OPINION:
China recently complained to the World Trade Organization about President Trump’s new tariffs, and although U.S. officials at the WTO agreed last week to meet with their Chinese counterparts, the meeting will not accomplish anything.
The WTO is a global organization of member companies working together to ensure fair and reciprocal trade — at least that is how U.S. leaders sold it to the American public 30 years ago. Instead, it has become a globalist bureaucracy forcing the U.S. to abide by rulings from an unaccountable dispute resolution system that routinely favors China and other bad actors.
The WTO has been on life support for nearly a decade, and it was Mr. Trump who put it there. By blocking the appointments of judges to the Supreme Appellate Body during his first term, Mr. Trump robbed the WTO of its ability to issue rulings in trade disputes, a policy President Biden wisely continued.
The only question now is why the U.S. keeps sending delegations to these mostly useless WTO meetings and how long we will continue to do so.
It’s worth considering how we got here. In the 1990s and early 2000s, Democrats and Republicans supported the WTO, which was supposed to create a peaceful and prosperous world by demolishing global trade barriers. Presidents Clinton and Bush worked to secure full membership for China.
The only people who opposed the WTO were union hard-liners and literal anarchists, who started riots outside the group’s 1999 conference in Seattle. The only dissenting voice on the right was the ever-prescient Patrick Buchanan.

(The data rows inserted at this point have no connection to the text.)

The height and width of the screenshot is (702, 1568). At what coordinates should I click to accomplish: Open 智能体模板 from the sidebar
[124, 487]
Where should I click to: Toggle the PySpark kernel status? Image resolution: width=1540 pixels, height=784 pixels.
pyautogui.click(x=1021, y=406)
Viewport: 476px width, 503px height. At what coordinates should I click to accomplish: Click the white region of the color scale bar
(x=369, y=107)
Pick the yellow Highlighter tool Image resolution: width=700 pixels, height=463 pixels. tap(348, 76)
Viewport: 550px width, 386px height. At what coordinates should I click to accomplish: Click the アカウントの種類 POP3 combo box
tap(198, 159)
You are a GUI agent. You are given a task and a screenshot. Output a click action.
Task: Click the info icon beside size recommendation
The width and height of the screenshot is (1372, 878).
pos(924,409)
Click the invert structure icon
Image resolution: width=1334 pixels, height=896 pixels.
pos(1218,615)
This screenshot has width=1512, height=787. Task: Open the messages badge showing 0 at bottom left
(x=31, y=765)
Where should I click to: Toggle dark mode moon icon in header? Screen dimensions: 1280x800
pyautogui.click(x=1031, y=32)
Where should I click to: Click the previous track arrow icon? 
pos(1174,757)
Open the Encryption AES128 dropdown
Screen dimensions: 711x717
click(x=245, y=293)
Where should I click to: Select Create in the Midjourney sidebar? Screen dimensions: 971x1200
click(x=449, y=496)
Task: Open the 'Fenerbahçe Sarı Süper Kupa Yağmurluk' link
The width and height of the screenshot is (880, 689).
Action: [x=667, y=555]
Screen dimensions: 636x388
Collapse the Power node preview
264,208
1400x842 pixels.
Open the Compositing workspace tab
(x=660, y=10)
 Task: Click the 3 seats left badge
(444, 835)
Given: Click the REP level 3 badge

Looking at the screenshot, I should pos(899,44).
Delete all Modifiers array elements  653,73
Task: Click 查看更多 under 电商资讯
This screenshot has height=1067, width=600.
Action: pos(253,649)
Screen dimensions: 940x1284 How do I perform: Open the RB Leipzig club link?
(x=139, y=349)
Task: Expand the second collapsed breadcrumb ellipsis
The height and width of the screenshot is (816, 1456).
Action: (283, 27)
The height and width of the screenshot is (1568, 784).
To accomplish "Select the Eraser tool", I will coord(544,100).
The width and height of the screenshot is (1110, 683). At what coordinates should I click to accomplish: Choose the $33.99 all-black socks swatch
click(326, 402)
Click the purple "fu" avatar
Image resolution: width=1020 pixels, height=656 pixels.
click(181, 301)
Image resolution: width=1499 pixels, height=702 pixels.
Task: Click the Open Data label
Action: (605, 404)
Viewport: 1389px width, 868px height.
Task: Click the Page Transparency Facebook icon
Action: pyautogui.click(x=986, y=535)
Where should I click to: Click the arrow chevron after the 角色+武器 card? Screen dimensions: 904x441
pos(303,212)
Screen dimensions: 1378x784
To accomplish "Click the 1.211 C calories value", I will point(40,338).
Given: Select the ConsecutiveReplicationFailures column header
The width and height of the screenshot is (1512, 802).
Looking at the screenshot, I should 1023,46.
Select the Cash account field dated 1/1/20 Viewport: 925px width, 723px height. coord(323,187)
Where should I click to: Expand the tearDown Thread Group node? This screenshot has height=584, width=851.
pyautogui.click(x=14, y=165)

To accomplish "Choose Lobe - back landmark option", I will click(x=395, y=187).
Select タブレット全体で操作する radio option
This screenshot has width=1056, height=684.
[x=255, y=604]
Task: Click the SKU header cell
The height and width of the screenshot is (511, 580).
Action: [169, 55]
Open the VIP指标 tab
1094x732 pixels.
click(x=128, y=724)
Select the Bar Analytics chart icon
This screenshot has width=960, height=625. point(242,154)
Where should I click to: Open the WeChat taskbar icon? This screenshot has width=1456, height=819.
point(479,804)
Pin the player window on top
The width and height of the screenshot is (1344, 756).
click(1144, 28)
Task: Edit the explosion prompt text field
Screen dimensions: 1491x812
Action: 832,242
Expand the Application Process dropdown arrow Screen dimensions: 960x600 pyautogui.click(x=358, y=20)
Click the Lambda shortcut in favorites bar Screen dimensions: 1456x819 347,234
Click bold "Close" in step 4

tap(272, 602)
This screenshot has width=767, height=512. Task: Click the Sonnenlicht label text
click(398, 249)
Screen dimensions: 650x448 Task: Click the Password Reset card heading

That all changed when the China shock hit. American consumers gained access to many cheap goods, but according to one estimate, these trinkets cost 3.4 million manufacturing jobs. Entire regions of the country have never recovered.
As free trade zealots insist, this is not solely the result of cheap Chinese labor. The truth is that the People’s Republic of China has no interest in either free trade or fair competition.
The FBI estimates that Chinese intellectual property theft, software pirating and counterfeit goods cost the U.S. economy up to $600 billion annually. China also engages in flagrant currency manipulation to gain an edge in international trade.
China spends hundreds of billions of dollars subsidizing its companies. Huawei controls 30% of the global 5G equipment market, thanks partly to around $75 billion in state support. American firms are doing their best to compete. Cisco has a market share of around 5%, and telecom companies HPE and Juniper Networks are in the midst of an acquisition deal that would give them a larger presence on the global stage once Attorney General Pam Bondi removes the Justice Department’s hold on the merger. Still, it’s hard to make gains on an unlevel playing field.
Since joining the WTO in 2001, China has hidden behind its self-designation as a “developing country,” which allows it to engage in more protectionism than other members. This special status is meant to help poor, vulnerable countries transition to free trade, but China, the world’s second-largest economy, refuses to make that transition.
“China’s record of compliance with the terms of its WTO membership has been poor,” the Office of the U.S. Trade Representative concluded in 2020. “China has continued to embrace a state-led, non-market and mercantilist approach to the economy and trade, despite WTO members’ expectations and China’s representations that China would transform its economy and pursue the open, market-oriented policies endorsed by the WTO.”
You don’t have a free trade bloc when the biggest exporter in your free trade bloc is an incorrigible cheater with a state-run economy. Politicians from both parties spent decades in denial while the WTO wrecked America’s industrial base and let China get away with murder. It took an outsider like Mr. Trump to finally speak the truth.
Because it’s nearly impossible to expel a WTO member nation, Mr. Trump had only one option to fix global trade: Jam a wrench in the dispute resolution process until it stopped moving.
Now that Mr. Trump is back in the Oval Office, he could make another move to signal America’s new economic nationalism.
The U.S. is the largest contributor to the WHO, providing around 11% of its 2023 budget. In dollars, that comes to a paltry $26 million. Still, we shouldn’t be spending a penny on a globalist body that is, at best, useless and, at worst, actively harmful to American interests.
Mr. Trump has already unleashed the Department of Government Efficiency on wasteful international spending at the U.S. Agency for International Development and moved to withdraw the U.S. from the corrupt World Health Organization. It’s time to put the WTO on the chopping block as well.
• Corey R. Lewandowski was a senior adviser to the Donald J. Trump presidential campaign in 2024 and 2020 and campaign manager during the 2016 campaign.